Конверт, наверно, лежал в пачке сверху, попал под дождь, и теперь среди лиловатых разводов уже нельзя разобрать адрес. Только в углу уцелел адрес отправителя… Я осторожно вынимаю письмо: «Дорогая матушка…»

— А-а, помню!

Бике лежит под открытым небом в той самой траншее, где мы теперь отдыхаем. Он написал это письмо недавно, на стоянке в Гошен-л'Аббе, в сияющий великолепный день; он отвечал на письмо матери, которая тогда тревожилась напрасно и рассмешила этим сына…

«Ты думаешь, мне холодно, я мокну под дождем, подвергаюсь опасности. Ничего подобного! Напротив. Все это кончилось. Теперь жарко, мы потеем; делать нам нечего, мы слоняемся и греемся на солнышке. Мне было смешно читать твое письмо…»

Я кладу это письмо в измятый, истрепанный конверт; если бы не случайность, старая крестьянка, по новой иронии судьбы, прочла бы эти строки как раз в то время, когда от тела ее сына под ледяной бурей осталась только горсть мокрого праха, стекающего темным ручейком по насыпям траншеи.
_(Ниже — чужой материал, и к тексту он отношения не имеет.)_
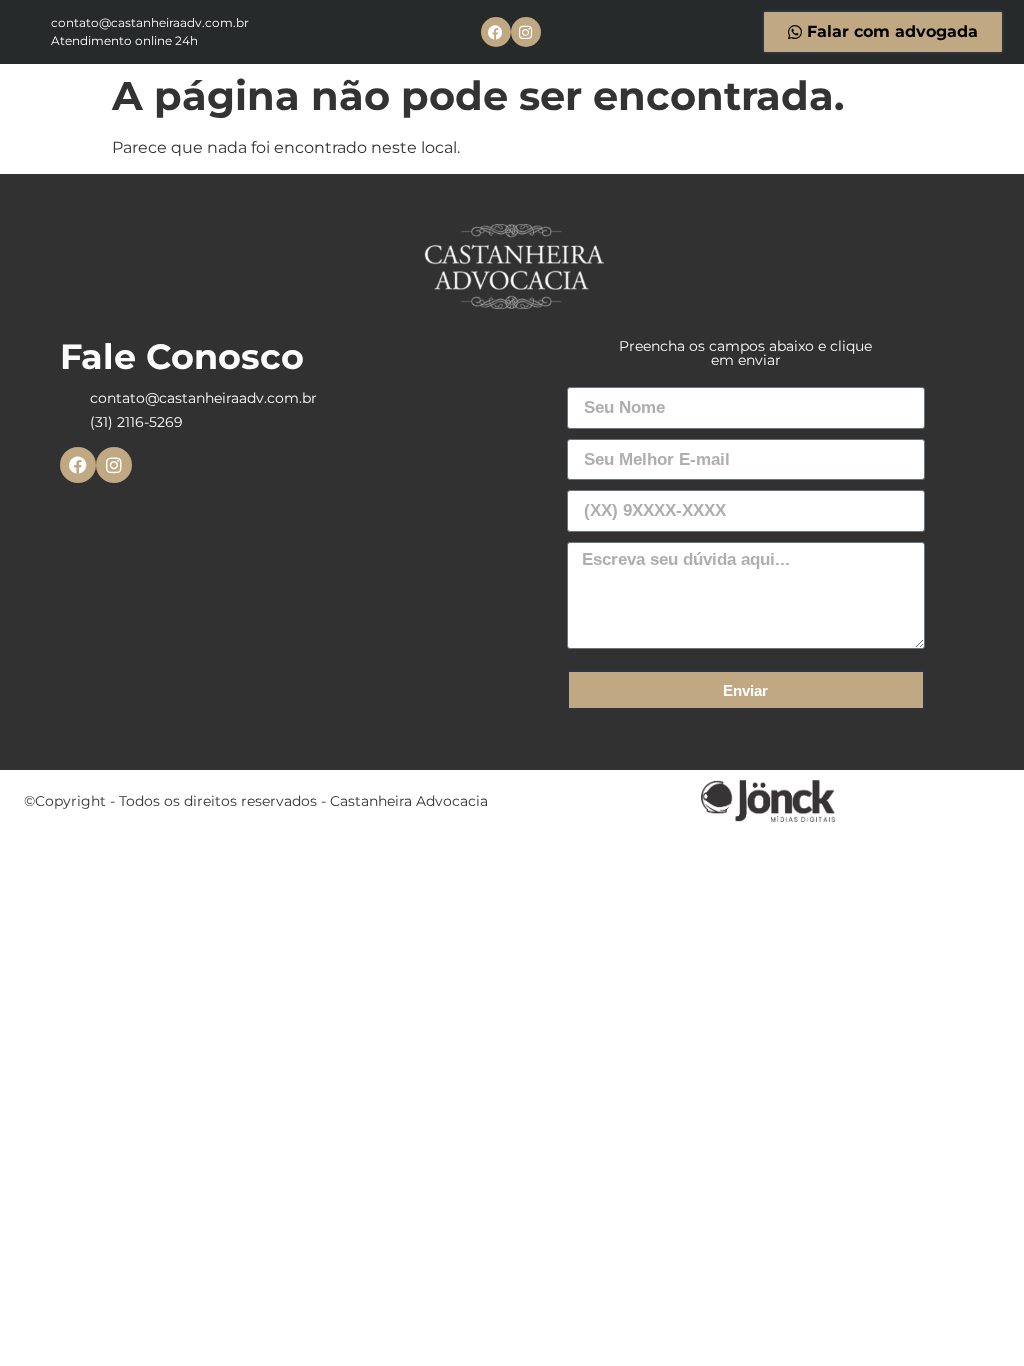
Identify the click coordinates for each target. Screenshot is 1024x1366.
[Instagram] (526, 32)
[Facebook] (496, 32)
Жозеф откинул голову. Вдруг его глаза смыкаются; он тяжело дышит.

— Крепись! — говорю я.

Он открывает глаза.

— Эх, не мне надо это сказать, — отвечает он. — Поглядите вот на этих! Они возвращаются туда, и вы тоже скоро вернетесь. Для вас все это еще не кончилось. Да, надо быть сильным, чтоб выносить все это еще и еще!

XXI

ПЕРЕВЯЗОЧНЫЙ ПУНКТ

Отсюда неприятель уже видит нас с наблюдательных пунктов, — больше нельзя вылезать из окопов. Сначала мы идем по ходу сообщения у Пилонской дороги. Траншея вырыта вдоль нее, а сама дорога исчезла: деревья вырваны с корнем, во всю длину траншея наполовину изгрызла и поглотила дорогу, а что оставалось, покрылось землей, заросло травой и за долгий срок смешалось с полями. Там, где прорвался мешок с землей, теперь грязная впадина, — на уровне наших глаз опять показывается изгрызенный, мощеный край бывшей дороги или корни деревьев, срубленных и использованных на укрепление насыпи. Насыпь изрезана неровно, как волна земли, обломков и черной пены, которая докатилась по огромной равнине до самого края рва.

Мы добираемся до скрещения ходов; на вершине пригорка, под серой тучей, наклонно стоит кол со зловещей надписью. Сеть ходов все сужается: со всех сторон к перевязочному пункту идут люди; их все больше и больше на этих подземных дорогах.

Мрачные переулки усеяны трупами. В стене, через неровные промежутки, зияют совсем свежие дыры, воронки; они резко выделяются в больной почве; землистые люди сидят на корточках, поджав колени к зубам, или стоят, прислонясь к стенке, молчаливые и прямые, как ружья, которые ждут рядом с ними. Некоторые из этих стоящих мертвецов обращают к живым забрызганные кровью лица или смотрят в пустоту неба.

Жозеф останавливается, чтобы передохнуть. Я говорю ему, как ребенку:

— Скоро придем, скоро придем!

Скорбный путь со зловещими укреплениями еще сужается. У нас появляется чувство удушья; кошмарный спуск становится все уже. Стены как будто сближаются, смыкаются, мы вынуждены поминутно останавливаться, пролезать, нарушая покой мертвецов; на нас напирают: все валом валят в тыл — здесь и ординарцы и калеки, раненые стонут, кричат, спешат, багровые от лихорадки или смертельно-бледные, и содрогаются от боли.